Commentaire : Main trouée

Les Algériens ont-ils la main trouée ? Au vu de la façon dont ils laissent filer leur argent, on n’en penserait pas moins. La dépense paraît d’autant plus excessive durant le mois sacré, ce qui a été relevé depuis bien des années.

Certes, le jeûne, surtout les premiers jours, pousse le consommateur à vouloir sortir du menu habituel et l’incite à se permettre des «fantaisies» culinaires, encouragées d’ailleurs par tous les médias et les influenceurs qui y font florès, pour le plus grand bien de la famille des entrepreneurs, producteurs et commerciaux. Ces derniers ne se limitent d’ailleurs pas à exciter l’appétit et la tendance dépensière du citoyen. Ils n’hésitent nullement à forcer les prix à la hausse afin de le dépouiller au plus vite de ses sous. Une partie de cette inflation est certes importée, du moment que notre économie est encore incapable de satisfaire tous les besoins de la population, mais son rythme est accéléré autant par la contribution locale à la hausse des prix à laquelle s’ajoutent inévitablement les effets d’une spéculation que permettent les dysfonctionnements du système de distribution. Oui, mais on peut s’interroger sur cette curieuse facilité du consommateur à tout acheter, y compris quand, in fine, le gaspillage lui saute aux yeux. Si l’on se réfère aux enseignements tirés des enquêtes de consommation que mène l’Office national des statistiques, on constate que l’essentiel du revenu du ménage algérien est consacré aux dépenses alimentaires. Le reste est consommé en frais d’entretien et en achats de médicaments et soins, tandis que les dépenses liées à la culture, aux voyages et aux loisirs en général représentent la portion congrue. Rien d’étonnant à cela, le niveau de vie général de la population est modeste.

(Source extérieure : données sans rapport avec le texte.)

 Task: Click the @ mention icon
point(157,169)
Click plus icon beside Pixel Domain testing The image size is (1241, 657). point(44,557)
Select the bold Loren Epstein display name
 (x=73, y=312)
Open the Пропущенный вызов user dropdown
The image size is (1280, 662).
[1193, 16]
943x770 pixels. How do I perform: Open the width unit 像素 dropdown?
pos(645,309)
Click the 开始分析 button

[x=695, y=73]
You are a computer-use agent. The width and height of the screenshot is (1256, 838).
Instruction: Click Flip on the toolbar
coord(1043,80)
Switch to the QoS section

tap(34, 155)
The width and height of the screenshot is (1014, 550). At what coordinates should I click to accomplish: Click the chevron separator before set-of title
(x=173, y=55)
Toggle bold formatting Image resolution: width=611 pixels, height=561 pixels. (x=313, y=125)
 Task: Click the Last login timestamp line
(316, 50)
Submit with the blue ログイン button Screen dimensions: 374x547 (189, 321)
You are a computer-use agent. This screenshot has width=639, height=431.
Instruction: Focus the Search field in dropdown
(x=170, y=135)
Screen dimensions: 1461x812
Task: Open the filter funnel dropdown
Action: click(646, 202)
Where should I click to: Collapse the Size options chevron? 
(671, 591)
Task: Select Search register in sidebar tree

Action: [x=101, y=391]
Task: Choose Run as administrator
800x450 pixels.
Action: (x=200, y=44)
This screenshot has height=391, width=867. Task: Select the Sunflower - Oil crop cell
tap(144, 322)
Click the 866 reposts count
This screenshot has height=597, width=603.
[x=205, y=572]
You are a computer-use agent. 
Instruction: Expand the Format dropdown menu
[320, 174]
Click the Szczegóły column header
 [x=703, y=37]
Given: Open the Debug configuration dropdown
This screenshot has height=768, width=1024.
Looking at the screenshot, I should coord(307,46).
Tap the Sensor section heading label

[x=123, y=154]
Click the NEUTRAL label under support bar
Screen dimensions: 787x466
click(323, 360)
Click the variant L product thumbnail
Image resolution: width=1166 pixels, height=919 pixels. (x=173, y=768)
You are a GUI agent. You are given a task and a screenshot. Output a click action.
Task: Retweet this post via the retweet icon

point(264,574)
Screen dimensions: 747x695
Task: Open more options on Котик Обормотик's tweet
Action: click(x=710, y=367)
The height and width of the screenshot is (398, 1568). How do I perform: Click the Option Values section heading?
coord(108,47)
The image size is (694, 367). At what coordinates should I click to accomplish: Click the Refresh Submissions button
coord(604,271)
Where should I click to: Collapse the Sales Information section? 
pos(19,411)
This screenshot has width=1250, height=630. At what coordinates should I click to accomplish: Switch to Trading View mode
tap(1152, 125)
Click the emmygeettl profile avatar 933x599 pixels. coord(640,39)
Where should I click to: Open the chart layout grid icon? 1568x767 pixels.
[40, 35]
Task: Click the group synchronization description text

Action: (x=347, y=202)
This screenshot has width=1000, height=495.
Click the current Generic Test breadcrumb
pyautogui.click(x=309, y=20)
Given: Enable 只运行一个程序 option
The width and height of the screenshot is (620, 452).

Acquérir un bien durable (voiture, immobilier…) ou s’offrir un voyage à l’étranger est devenu hors de portée de la majorité des bourses, de sorte que l’épargne leur paraît un acte sans espoir d’aboutir, d’autant plus inutile que l’inflation érodera vite les petites économies. Les catégories les plus aisées, quant à elles, ne trouvent pas occupation à leur surplus d’argent, les nouveautés étant rares dans le pays. Tout le monde se rabat donc sur le volet alimentaire, qui peut être considéré comme le segment le plus «dynamique» en termes d’offres, même si nos marchés sont loin de ressembler à ceux des économies opulentes. Non, le consommateur ne dilapide pas son argent et est loin d’être «irrationnel». En agent avisé, il s’adapte au contexte dans lequel il vit. Il n’y a aucun secret, si épargner ne sert de rien, il préférera vite dépenser, avant que ses dinars valent moins.